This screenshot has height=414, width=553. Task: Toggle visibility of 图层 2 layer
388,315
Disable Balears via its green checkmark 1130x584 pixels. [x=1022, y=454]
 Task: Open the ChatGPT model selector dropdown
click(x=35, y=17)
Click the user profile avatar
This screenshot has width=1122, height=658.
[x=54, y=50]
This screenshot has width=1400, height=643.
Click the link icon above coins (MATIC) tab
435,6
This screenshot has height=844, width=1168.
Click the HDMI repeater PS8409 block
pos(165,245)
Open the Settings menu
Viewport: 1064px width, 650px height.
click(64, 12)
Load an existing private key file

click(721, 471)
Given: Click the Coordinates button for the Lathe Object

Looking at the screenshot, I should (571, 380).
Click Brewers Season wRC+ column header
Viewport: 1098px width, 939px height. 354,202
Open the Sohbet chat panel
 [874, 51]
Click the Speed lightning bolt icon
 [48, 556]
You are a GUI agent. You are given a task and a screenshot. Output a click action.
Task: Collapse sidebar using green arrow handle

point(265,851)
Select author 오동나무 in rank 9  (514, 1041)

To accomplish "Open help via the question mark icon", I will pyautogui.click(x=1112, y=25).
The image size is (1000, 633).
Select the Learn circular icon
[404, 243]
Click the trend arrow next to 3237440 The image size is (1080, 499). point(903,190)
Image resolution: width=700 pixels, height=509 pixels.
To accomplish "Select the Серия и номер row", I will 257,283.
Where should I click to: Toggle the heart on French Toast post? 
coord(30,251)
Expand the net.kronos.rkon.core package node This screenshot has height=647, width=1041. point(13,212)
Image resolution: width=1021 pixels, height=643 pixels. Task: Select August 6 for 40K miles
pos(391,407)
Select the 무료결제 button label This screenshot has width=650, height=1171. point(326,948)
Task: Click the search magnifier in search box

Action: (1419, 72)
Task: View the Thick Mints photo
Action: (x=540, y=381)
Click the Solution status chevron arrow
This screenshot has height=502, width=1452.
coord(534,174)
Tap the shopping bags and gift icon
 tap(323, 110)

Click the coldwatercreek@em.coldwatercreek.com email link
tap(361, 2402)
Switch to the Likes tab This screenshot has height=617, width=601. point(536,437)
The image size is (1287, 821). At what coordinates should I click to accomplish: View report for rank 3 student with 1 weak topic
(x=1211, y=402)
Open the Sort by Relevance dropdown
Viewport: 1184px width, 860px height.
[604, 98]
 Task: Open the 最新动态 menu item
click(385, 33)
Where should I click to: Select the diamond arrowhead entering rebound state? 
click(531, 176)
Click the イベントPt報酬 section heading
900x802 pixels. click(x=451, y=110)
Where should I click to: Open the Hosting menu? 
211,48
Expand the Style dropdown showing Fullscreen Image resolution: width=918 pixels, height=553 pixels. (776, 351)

========================================

● What is needed: Retype the listing from above, matching it exactly.

● Problem solution:
This screenshot has height=414, width=553. Task: Toggle visibility of 图层 2 layer
388,315
Disable Balears via its green checkmark 1130x584 pixels. [x=1022, y=454]
 Task: Open the ChatGPT model selector dropdown
click(x=35, y=17)
Click the user profile avatar
This screenshot has width=1122, height=658.
[x=54, y=50]
This screenshot has width=1400, height=643.
Click the link icon above coins (MATIC) tab
435,6
This screenshot has height=844, width=1168.
Click the HDMI repeater PS8409 block
pos(165,245)
Open the Settings menu
Viewport: 1064px width, 650px height.
click(64, 12)
Load an existing private key file

click(721, 471)
Given: Click the Coordinates button for the Lathe Object

Looking at the screenshot, I should (571, 380).
Click Brewers Season wRC+ column header
Viewport: 1098px width, 939px height. 354,202
Open the Sohbet chat panel
 [874, 51]
Click the Speed lightning bolt icon
 [48, 556]
You are a GUI agent. You are given a task and a screenshot. Output a click action.
Task: Collapse sidebar using green arrow handle

point(265,851)
Select author 오동나무 in rank 9  (514, 1041)

To accomplish "Open help via the question mark icon", I will pyautogui.click(x=1112, y=25).
The image size is (1000, 633).
Select the Learn circular icon
[404, 243]
Click the trend arrow next to 3237440 The image size is (1080, 499). point(903,190)
Image resolution: width=700 pixels, height=509 pixels.
To accomplish "Select the Серия и номер row", I will 257,283.
Where should I click to: Toggle the heart on French Toast post? 
coord(30,251)
Expand the net.kronos.rkon.core package node This screenshot has height=647, width=1041. point(13,212)
Image resolution: width=1021 pixels, height=643 pixels. Task: Select August 6 for 40K miles
pos(391,407)
Select the 무료결제 button label This screenshot has width=650, height=1171. point(326,948)
Task: Click the search magnifier in search box

Action: (1419, 72)
Task: View the Thick Mints photo
Action: (x=540, y=381)
Click the Solution status chevron arrow
This screenshot has height=502, width=1452.
coord(534,174)
Tap the shopping bags and gift icon
 tap(323, 110)

Click the coldwatercreek@em.coldwatercreek.com email link
tap(361, 2402)
Switch to the Likes tab This screenshot has height=617, width=601. point(536,437)
The image size is (1287, 821). At what coordinates should I click to accomplish: View report for rank 3 student with 1 weak topic
(x=1211, y=402)
Open the Sort by Relevance dropdown
Viewport: 1184px width, 860px height.
[604, 98]
 Task: Open the 最新动态 menu item
click(385, 33)
Where should I click to: Select the diamond arrowhead entering rebound state? 
click(531, 176)
Click the イベントPt報酬 section heading
900x802 pixels. click(x=451, y=110)
Where should I click to: Open the Hosting menu? 
211,48
Expand the Style dropdown showing Fullscreen Image resolution: width=918 pixels, height=553 pixels. (776, 351)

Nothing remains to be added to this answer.